The goal is to provide some initial results from analyzing attestations, as a warm-up for analyzing correlated attestation penalties (EIP-7716).
Some of the data is collected by myself using custom parsing scripts. Other data was provided by EthPandaOps. This includes timing data collected from running nodes of every client in the regions Sydney, Helsinki, and San Francisco, with all nodes being subscribed to all subnets. For classifying CL clients, the blockprint tool was used.
Importantly, my solo staker categorization is done very conservatively to avoid confusing professional entities with solo stakers. In total, my dataset contains 8,488 validators classified as solo stakers.
The code for creating the charts is published in this repo.
Attestations
The Basics
Attestations are at the core of Ethereum. Through attesting to past checkpoints, Ethereum’s validators agree on a state to become irreversible (Casper FFG). Furthermore, validators use attestations to agree upon the tip of the chain, deciding which transactions get confirmed and which don’t (LMD GHOST).
Every validator, backed by its stake, participates in every epoch and is randomly assigned a slot, during which it is expected to broadcast its view of the chain through attesting.
An attestation contains three things:
- A source vote: The block (and all predecessors) to be finalized
- A target vote: The block (and all predecessors) to be justified (=pre-finalized)
- A head vote: The block seen as the head of the chain.
Since the Deneb hardfork that included EIP-7045, attestations for a slot in epoch N can be included up until the end of epoch N+1. However, inclusion doesn’t guarantee a reward:
To be rewarded, a validator must ensure its source vote is included within 5 slots. The target vote has to be included within 32 slots to be rewarded. Head votes must be included in the following slot to be eligible for a reward.
As of today, Ethereum counts ~1.03 million validators. This means we have 1.03 million votes every epoch, ~32,000 every slot. In one day, with 225 epochs, there are approximately 225 million attestations. This data grows quite fast.
If the source vote is invalid, then the target and head vote MUST be invalid too.
A slot can be broken down into 3 phases:
- Validators attest when they have seen a block for the current slot or at second 4 in the slot - the attestation deadline. A block broadcasted at second 0 in the slot has 4 seconds to be seen by all relevant validators and collect votes. Late blocks risk not receiving enough attestations and being reorged by a subsequent block.
- Between second 4 and 8 in the slot, attestations are aggregated and broadcasted by selected validators.
- Eventually, the subsequent block proposer includes them into its block.
For more in-depth explanations check out this post by Georgios and Mike on “Time, slots, and the ordering of events in Ethereum Proof-of-Stake”.
Definitions
Missed vs. Failed:
- A validator can either miss its attestation (missed) or attest to a wrong checkpoint (failed).
- Missed attestations can happen if the node running the validator is out of sync or offline.

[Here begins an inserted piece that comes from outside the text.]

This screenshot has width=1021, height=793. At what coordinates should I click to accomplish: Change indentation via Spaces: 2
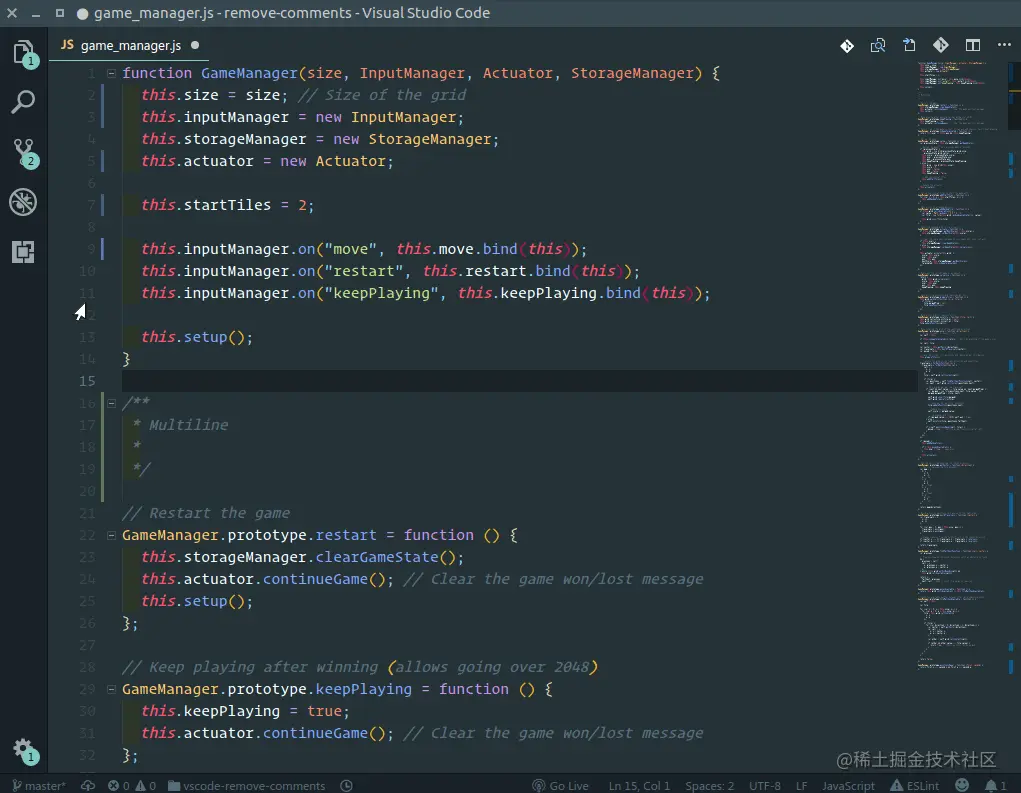tap(709, 785)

- Voting for a wrong checkpoint, e.g. a wrong head, can have various reasons like receiving a block too late, being out of sync or even having a bug, etc.
- Regardless of the reason, a failed vote tells us one important fact about a validator—it is online.
In the following, we’ll also need the term “high-performing validator” which is a validator that hasn’t failed to cast a correct and timely head vote over the complete time frame analyzed.
Attestation Inclusion Delay
In the best case, attestations are included in the block of the next slot, causing a delay of 1. Sometimes, especially when the next proposer is offline or gets reorged, attestations are not included in the next slot. Then, the validator misses out on the rewards from the correct head vote, even though the attestation can still be included in a later block.
The following chart shows the distribution of the inclusion delay over seconds 1-63 and the clients the attesters were using.
- 95.85% of attestations are included in the next slot.
- ~1.2% of attestations are included in the slot after the next.
- When a new epoch begins, old attestations are again picked up and finally included.
- This is weird (but there’ll be an explanation little down below).
- Attestations of validators of all clients are affected.
This raises the question, “what are clients doing?”
Examples include slots 9267438 with a delay of 35 (5250 validators), 9267425 with a delay of 52 (1813 validators), or slot 9267427 with a delay of 36 slots (1305 validators).
What if those late attestations were already included earlier and were later just included again (h/t dapplion)? To analyze that, we reproduce the above chart but separate by first inclusion and every following inclusion:
First, it is interesting that almost half of the attestations included with a delay of 2 slots (note: best is 1) have already been included in an earlier slot. This is possible because proposers are free to pick attestations that have already been included in the past 63 slots and include them again. Additionally, a block can contain the same attestations multiple times, aggregated differently.
We can see that the majority of the attestations included in the second hump with a delay of around 35 slots are reincluded attestations.
This raises the question, “why does this occur with a delay of more than 32 slots?”
In percentage terms, we can see the first inclusion share reducing over an increasing delay:
To dig deeper into this reinclusion finding, let’s check the CL clients that built the blocks that included attestations with >32 slots delay:
We can see quite clearly that it’s mainly Prysm proposers who include attestations that have already been included earlier, which is very likely a bug.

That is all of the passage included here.